Exode 3:14. "
Dieu dit à Moïse : Je suis celui qui suis."
S'ils étaient nés avant la fin du siècle dernier, le selfie et sa perche auraient apporté une contribution décisive à la théorie lacanienne du stade du miroir et aux mythologies de Barthes.
Tirant profit de la puissance symbolique des images, le selfie construit des identités personnelles ou communautaires éphémères, en jouant sur les contextes sociaux (les individus deviennent fugitivement membres de la communauté choisie d’un "group selfie"), people (s’insinuent subrepticement dans l’intimité d’une star), touristiques (squattent un décor célèbre) ou héroïques (s’affichent dans une situation apparemment extrême).
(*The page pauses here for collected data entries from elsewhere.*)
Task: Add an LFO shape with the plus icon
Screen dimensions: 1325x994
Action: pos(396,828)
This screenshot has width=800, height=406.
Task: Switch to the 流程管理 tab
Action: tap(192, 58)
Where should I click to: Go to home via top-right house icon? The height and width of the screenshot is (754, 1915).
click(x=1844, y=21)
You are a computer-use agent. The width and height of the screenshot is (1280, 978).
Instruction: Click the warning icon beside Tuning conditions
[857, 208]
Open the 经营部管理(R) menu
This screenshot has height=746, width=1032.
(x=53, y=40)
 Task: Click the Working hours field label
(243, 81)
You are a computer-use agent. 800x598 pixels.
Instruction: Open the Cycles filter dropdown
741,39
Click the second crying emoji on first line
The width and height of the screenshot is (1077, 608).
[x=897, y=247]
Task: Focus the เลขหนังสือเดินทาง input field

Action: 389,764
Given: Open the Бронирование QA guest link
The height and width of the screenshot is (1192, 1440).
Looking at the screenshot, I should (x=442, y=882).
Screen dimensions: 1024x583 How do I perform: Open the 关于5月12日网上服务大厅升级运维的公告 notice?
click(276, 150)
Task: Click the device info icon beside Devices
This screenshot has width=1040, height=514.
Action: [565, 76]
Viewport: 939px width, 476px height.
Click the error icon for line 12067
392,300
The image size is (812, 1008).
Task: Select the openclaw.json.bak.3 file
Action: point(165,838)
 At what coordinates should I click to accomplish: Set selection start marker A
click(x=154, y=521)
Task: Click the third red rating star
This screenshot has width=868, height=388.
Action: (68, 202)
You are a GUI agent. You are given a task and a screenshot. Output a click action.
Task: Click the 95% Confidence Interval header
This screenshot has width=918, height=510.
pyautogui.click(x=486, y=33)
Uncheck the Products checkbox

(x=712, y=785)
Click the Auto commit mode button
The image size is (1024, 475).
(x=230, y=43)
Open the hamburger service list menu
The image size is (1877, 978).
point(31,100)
Ces constructions éphémères sont rendues possibles par une mise en abîme vertigineuse. Dans le processus de prise de vue du selfie, le photographe devient son propre sujet, s’observant s’observer, se photographiant se photographier.
Les "selfeurs", libres de toutes formes de relations immédiates à l’autre et de toute intermédiation, si ce n’est purement technique, investis par la grâce de cette même technique de l’attribut divin de l’ubiquité, remettent en cause la frontière séparant l'identité de l'altérité.
Construisant leur identité visuelle, non pas dans un échange avec les autres, mais dans le reflet électronique de leurs propres regards, les "selfeurs" peuvent affirmer en écho au Dieu de Moïse : "Je suis celui qui suis."
Un instant de pure délectation pour tout individu, au demeurant conscient de l’absolue vacuité de son geste.
Genèse 1:26. "
Et Dieu vit que la lumière était bonne ; et Dieu sépara la lumière des ténèbres."